Recording artist and producer Dave Stewart (best known for Eurythmics) has reversed his previous anti-Spotify stance, criticizing Radiohead’s Thom Yorke for “not getting it.” (Yorke famously conducted an angry public withdrawal from Spotify.) A year ago, surmising from Stewart’s public comments, he didn’t quite get it either. At that time, Stewart complained that if one of his albums were streamed nonstop for three years, he would earn only $47. Now, speaking to The Guardian, the man sounds like a newly-hired Spotify brand evangelist: “They [Radiohead] were misinformed. Spotify is one of the few companies that is transparent and actually pays properly [...] as a songwriter you should worship Spotify.”

Deification is certainly an extreme position in the Spotify opinion spectrum. But if holy reverence seems like an exaggeration, no more so than Spotify demonization which has labeled the service “a necessary evil” and “the definition of evil.”

A few days ago, NPR published an article titled, “Does Using Spotify Make You A Bad Person?” Two interesting points underlie the positioning of that article as a piece of ethics journalism. First, the title and its premise assume that readers have an established inner context for thinking about streaming audio as a moral gray area. Second, the question was sent in by a listener/reader, who was presumably struggling with an ethical dilemma related to her Spotify use.

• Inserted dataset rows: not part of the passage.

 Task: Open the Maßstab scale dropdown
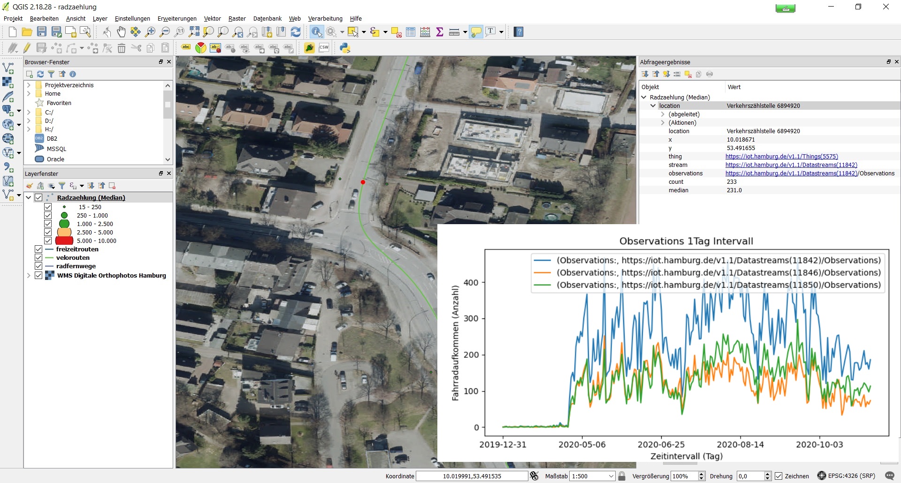click(x=611, y=476)
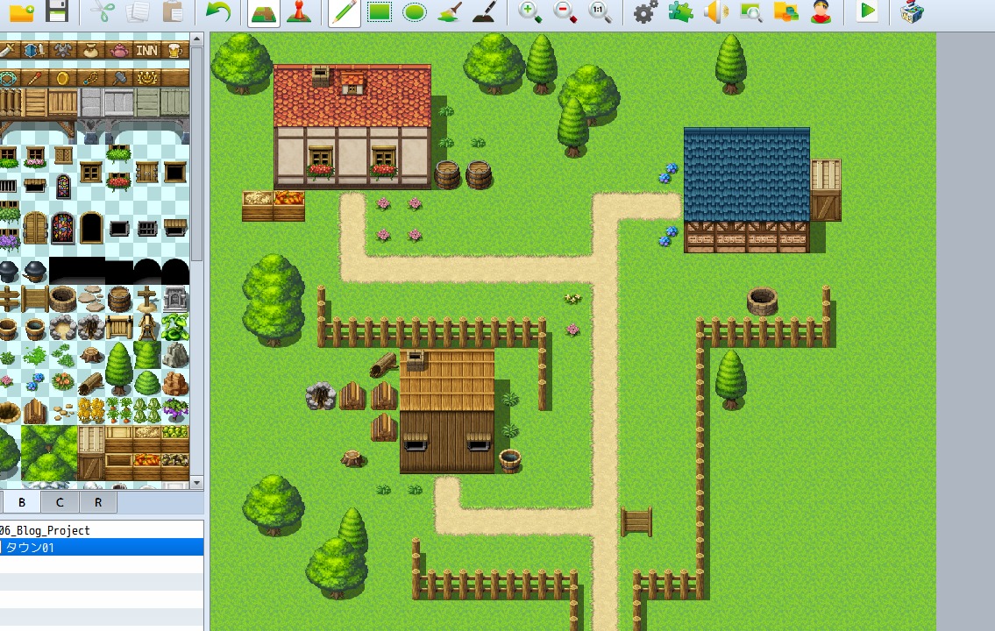
Task: Toggle Event editing mode
Action: pos(301,12)
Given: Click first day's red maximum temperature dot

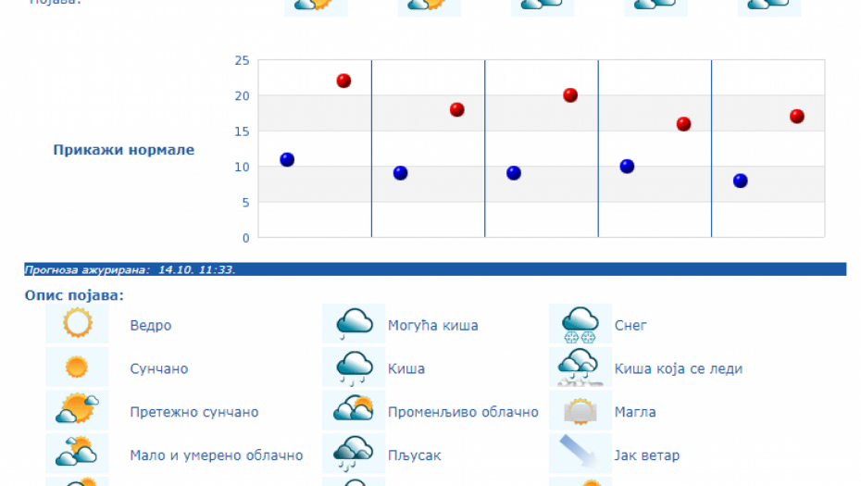Looking at the screenshot, I should (x=343, y=81).
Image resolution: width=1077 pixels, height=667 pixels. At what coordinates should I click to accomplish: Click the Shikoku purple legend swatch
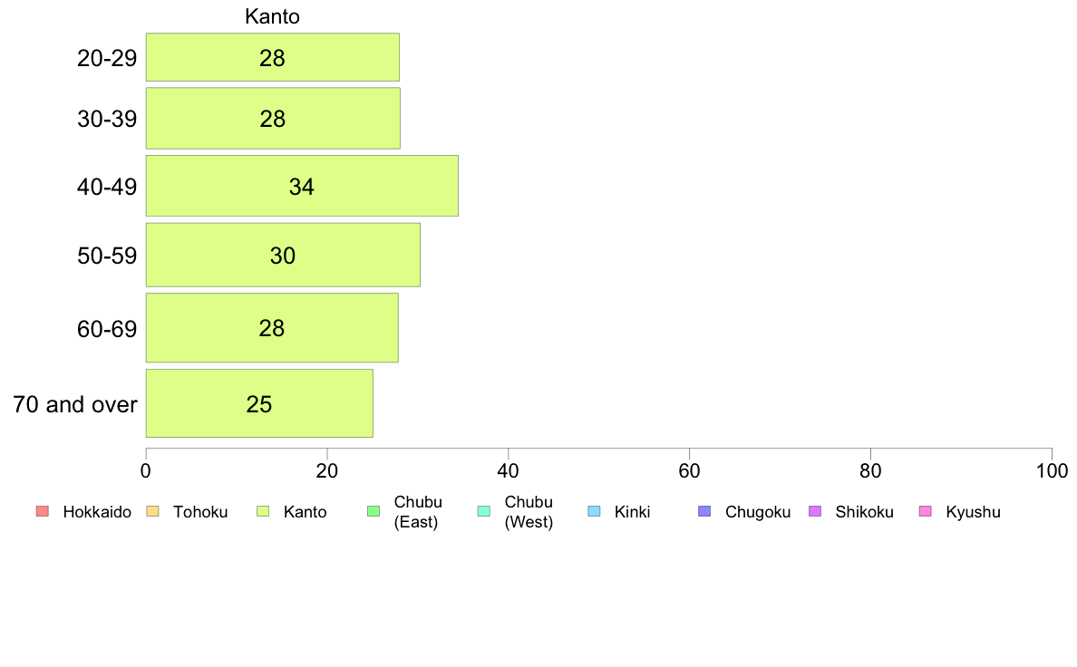click(815, 511)
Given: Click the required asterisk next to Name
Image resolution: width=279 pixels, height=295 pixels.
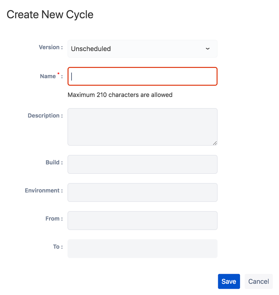Looking at the screenshot, I should [x=58, y=74].
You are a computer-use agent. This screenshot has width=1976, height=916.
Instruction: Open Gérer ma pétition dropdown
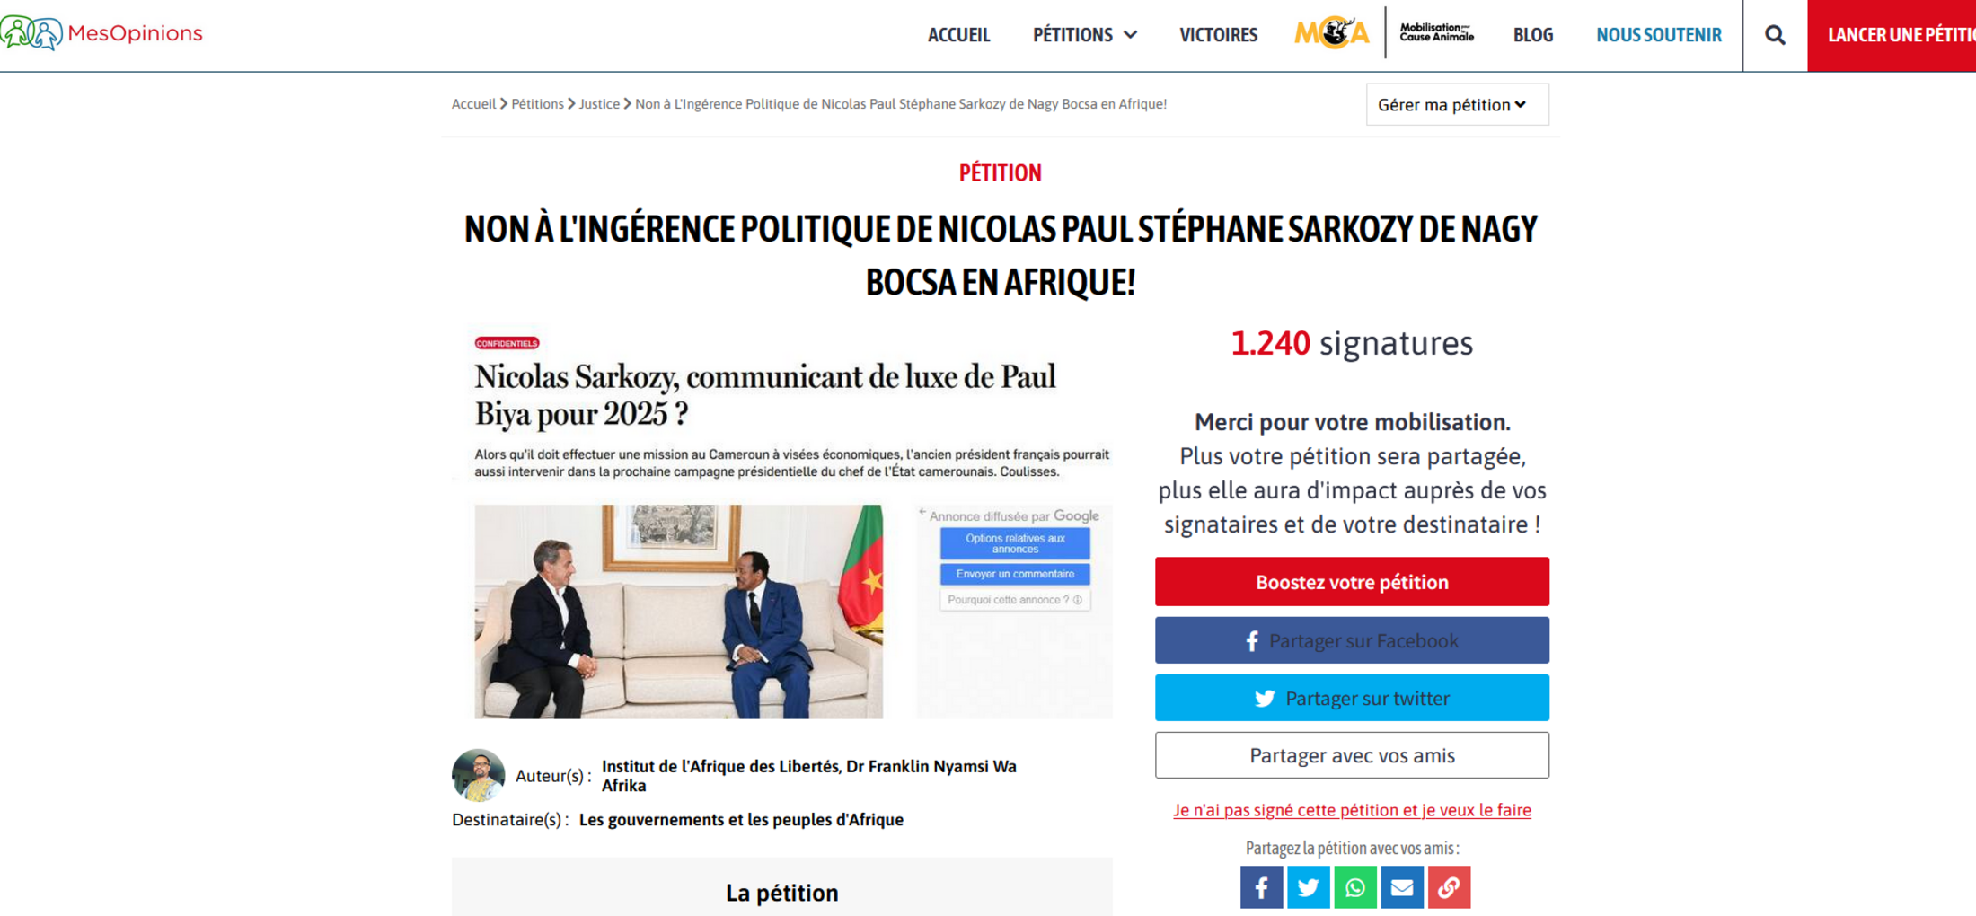click(x=1457, y=104)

Responses to the article range from polite disagreement to flaming scorn for posing the question in the first place. (The most incendiary comments reside on NPR’s Facebook page.) Overwhelmingly, article feedback refutes the gray-area premise. Some readers describe the value of music discovery in Spotify, and assert that long-tail artists benefit more from streaming exposure, even in tiny payouts, than they would without it. Others cite plain legality, criticizing the article as inappropriate on that basis. Indeed, the should-we-feel-guilty type of article is reminiscent of moral hand-wringing from the Napster days of 1998, when masses of consumers were enjoying an ownership platform that really was struggling to find a legal toehold.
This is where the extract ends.